§ Objective: Rewrite the lines below as a numbered list, omitting any blank lines.
Start of Records for the exercise
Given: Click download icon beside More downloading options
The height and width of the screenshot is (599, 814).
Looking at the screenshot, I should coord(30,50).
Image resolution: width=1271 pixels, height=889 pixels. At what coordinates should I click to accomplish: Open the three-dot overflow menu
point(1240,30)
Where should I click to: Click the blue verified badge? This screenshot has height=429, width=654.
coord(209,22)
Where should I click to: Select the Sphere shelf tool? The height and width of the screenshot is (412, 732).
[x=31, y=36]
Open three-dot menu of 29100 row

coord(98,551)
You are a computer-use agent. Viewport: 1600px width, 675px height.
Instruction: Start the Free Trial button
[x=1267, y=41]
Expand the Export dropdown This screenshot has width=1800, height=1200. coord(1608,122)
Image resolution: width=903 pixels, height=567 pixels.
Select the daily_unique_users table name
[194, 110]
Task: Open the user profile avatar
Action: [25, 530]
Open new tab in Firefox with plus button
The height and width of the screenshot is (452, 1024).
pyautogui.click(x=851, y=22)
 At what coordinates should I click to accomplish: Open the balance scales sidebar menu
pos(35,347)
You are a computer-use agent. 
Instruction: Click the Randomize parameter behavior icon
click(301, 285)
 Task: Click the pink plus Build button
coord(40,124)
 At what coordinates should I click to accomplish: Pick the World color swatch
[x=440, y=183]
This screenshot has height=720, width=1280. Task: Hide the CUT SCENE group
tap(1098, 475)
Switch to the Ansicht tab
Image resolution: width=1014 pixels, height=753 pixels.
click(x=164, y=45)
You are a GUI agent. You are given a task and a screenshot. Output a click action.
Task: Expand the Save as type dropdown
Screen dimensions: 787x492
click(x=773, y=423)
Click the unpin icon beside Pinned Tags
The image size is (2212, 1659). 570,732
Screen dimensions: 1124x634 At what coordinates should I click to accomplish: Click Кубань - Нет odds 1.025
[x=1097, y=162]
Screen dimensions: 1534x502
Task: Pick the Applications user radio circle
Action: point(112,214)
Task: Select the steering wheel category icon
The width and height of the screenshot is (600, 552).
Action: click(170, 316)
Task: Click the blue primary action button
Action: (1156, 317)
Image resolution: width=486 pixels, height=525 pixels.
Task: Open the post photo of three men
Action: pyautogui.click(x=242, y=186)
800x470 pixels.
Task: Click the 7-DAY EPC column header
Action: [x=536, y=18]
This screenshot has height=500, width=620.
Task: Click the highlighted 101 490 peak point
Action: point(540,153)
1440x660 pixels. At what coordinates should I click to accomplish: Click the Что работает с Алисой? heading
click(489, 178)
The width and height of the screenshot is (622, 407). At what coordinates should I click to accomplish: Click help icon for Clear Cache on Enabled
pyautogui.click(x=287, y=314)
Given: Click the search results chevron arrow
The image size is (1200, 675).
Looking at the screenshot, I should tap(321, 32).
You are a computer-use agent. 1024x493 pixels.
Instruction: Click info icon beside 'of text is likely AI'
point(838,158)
End of Records for the exercise
§ Worked solution:
1. Given: Click download icon beside More downloading options
2. The height and width of the screenshot is (599, 814).
3. Looking at the screenshot, I should coord(30,50).
4. Image resolution: width=1271 pixels, height=889 pixels. At what coordinates should I click to accomplish: Open the three-dot overflow menu
5. point(1240,30)
6. Where should I click to: Click the blue verified badge? This screenshot has height=429, width=654.
7. coord(209,22)
8. Where should I click to: Select the Sphere shelf tool? The height and width of the screenshot is (412, 732).
9. [x=31, y=36]
10. Open three-dot menu of 29100 row
11. coord(98,551)
12. You are a computer-use agent. Viewport: 1600px width, 675px height.
13. Instruction: Start the Free Trial button
14. [x=1267, y=41]
15. Expand the Export dropdown This screenshot has width=1800, height=1200. coord(1608,122)
16. Image resolution: width=903 pixels, height=567 pixels.
17. Select the daily_unique_users table name
18. [194, 110]
19. Task: Open the user profile avatar
20. Action: [25, 530]
21. Open new tab in Firefox with plus button
22. The height and width of the screenshot is (452, 1024).
23. pyautogui.click(x=851, y=22)
24.  At what coordinates should I click to accomplish: Open the balance scales sidebar menu
25. pos(35,347)
26. You are a computer-use agent. 
27. Instruction: Click the Randomize parameter behavior icon
28. click(301, 285)
29.  Task: Click the pink plus Build button
30. coord(40,124)
31.  At what coordinates should I click to accomplish: Pick the World color swatch
32. [x=440, y=183]
33. This screenshot has height=720, width=1280. Task: Hide the CUT SCENE group
34. tap(1098, 475)
35. Switch to the Ansicht tab
36. Image resolution: width=1014 pixels, height=753 pixels.
37. click(x=164, y=45)
38. You are a GUI agent. You are given a task and a screenshot. Output a click action.
39. Task: Expand the Save as type dropdown
40. Screen dimensions: 787x492
41. click(x=773, y=423)
42. Click the unpin icon beside Pinned Tags
43. The image size is (2212, 1659). 570,732
44. Screen dimensions: 1124x634 At what coordinates should I click to accomplish: Click Кубань - Нет odds 1.025
45. [x=1097, y=162]
46. Screen dimensions: 1534x502
47. Task: Pick the Applications user radio circle
48. Action: point(112,214)
49. Task: Select the steering wheel category icon
50. The width and height of the screenshot is (600, 552).
51. Action: click(170, 316)
52. Task: Click the blue primary action button
53. Action: (1156, 317)
54. Image resolution: width=486 pixels, height=525 pixels.
55. Task: Open the post photo of three men
56. Action: pyautogui.click(x=242, y=186)
57. 800x470 pixels.
58. Task: Click the 7-DAY EPC column header
59. Action: [x=536, y=18]
60. This screenshot has height=500, width=620.
61. Task: Click the highlighted 101 490 peak point
62. Action: point(540,153)
63. 1440x660 pixels. At what coordinates should I click to accomplish: Click the Что работает с Алисой? heading
64. click(489, 178)
65. The width and height of the screenshot is (622, 407). At what coordinates should I click to accomplish: Click help icon for Clear Cache on Enabled
66. pyautogui.click(x=287, y=314)
67. Given: Click the search results chevron arrow
68. The image size is (1200, 675).
69. Looking at the screenshot, I should tap(321, 32).
70. You are a computer-use agent. 1024x493 pixels.
71. Instruction: Click info icon beside 'of text is likely AI'
72. point(838,158)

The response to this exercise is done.